The timer only renews an existing cert; the first cert is minted explicitly via the JWK provisioner (lair). Mint it from the provisioning script (infra-setup.sh, see deployment-gitea-actions.md §2) by shipping the provisioner password to the host just long enough to issue the cert:

name=<service>
cert=/etc/nginx/tls/cert/${name}.internal.pem
key=/etc/nginx/tls/key/${name}.internal.pem

# Skip if already valid (verify checks chain/expiry, not the name).
state=$(ssh "$host" "[ -f $cert ] && step certificate verify $cert \
    --roots /etc/pki/ca-trust/source/anchors/root-internal.pem >/dev/null 2>&1 \
    && echo valid || echo missing")

if [ "$state" != valid ]; then
    # provisioner password lives at ~/.step/secrets/provisioner on the operator box
    rsync -az --rsync-path='sudo rsync' --chmod=0600 \
        ~/.step/secrets/provisioner "$host:/tmp/${name}-provisioner"
    ssh "$host" "
        sudo mkdir -p /etc/nginx/tls/cert /etc/nginx/tls/key
        rc=0
        sudo step ca certificate --force \
            --provisioner lair \
            --provisioner-password-file /tmp/${name}-provisioner \
            --ca-url https://ca.internal \
            --root /etc/pki/ca-trust/source/anchors/root-internal.pem \
            --san ${name}.internal \
            ${name}.internal $cert $key || rc=\$?
        sudo rm -f /tmp/${name}-provisioner          # always remove the credential
        [ \$rc -eq 0 ] || { echo 'mint failed' >&2; exit \$rc; }
        sudo chown root:root $cert $key
        sudo chmod 644 $cert; sudo chmod 640 $key
        sudo setfacl -m u:nginx:r $key"
fi
systemctl enable --now step@${name}.timer    # on the host

Rules that matter:

  • Always pass --san <name>.internal. Modern TLS clients ignore CN and require a matching SAN; a CN-only cert fails with "no alternative certificate subject name matches target hostname".
  • Remove the provisioner password even on failure (capture the exit code, rm, then propagate). Never leave the credential on the host.
  • The password file convention is ~/.step/secrets/provisioner on the operator workstation — the same one deploy.sh-style scripts use.

5. nginx wiring

server {
    listen 443 ssl;
    server_name <name>.internal;

    ssl_certificate     /etc/nginx/tls/cert/<name>.internal.pem;
    ssl_certificate_key /etc/nginx/tls/key/<name>.internal.pem;
    # ... + proxy_ssl_certificate{,_key} with the same paths if the upstream wants mTLS
}

Clients verify against the internal root (--cacert /etc/pki/ca-trust/source/anchors/root-internal.pem), which is already in the fleet trust store, so browsers and curl on any mesh host trust it without extra flags.
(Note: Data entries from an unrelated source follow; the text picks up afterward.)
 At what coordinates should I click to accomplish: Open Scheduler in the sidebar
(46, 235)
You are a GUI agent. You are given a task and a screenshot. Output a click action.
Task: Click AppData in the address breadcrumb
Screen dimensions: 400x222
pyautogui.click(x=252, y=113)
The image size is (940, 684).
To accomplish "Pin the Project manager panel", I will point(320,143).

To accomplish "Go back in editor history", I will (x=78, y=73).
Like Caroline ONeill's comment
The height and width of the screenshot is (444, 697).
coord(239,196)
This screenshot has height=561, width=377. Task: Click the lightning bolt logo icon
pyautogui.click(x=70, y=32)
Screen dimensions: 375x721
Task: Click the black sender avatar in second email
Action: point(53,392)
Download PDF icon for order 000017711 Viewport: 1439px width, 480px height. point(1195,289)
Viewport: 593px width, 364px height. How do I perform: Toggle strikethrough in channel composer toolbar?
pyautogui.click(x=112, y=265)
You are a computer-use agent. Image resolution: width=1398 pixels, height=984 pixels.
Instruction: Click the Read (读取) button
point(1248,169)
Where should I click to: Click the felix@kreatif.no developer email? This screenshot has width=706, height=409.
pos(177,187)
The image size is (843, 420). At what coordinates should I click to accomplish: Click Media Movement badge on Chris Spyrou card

6. Checklist for a new mesh service cert

  1. Pick a dot-free short name; add split-horizon DNS <name>.internal → <host> (no public record).
  2. Mint the first cert with --san <name>.internal (§4), from infra-setup.sh.
  3. systemctl enable --now step@<name>.timer for renewal.
  4. Point the nginx vhost at the cert/key paths (§5); nginx -t && reload.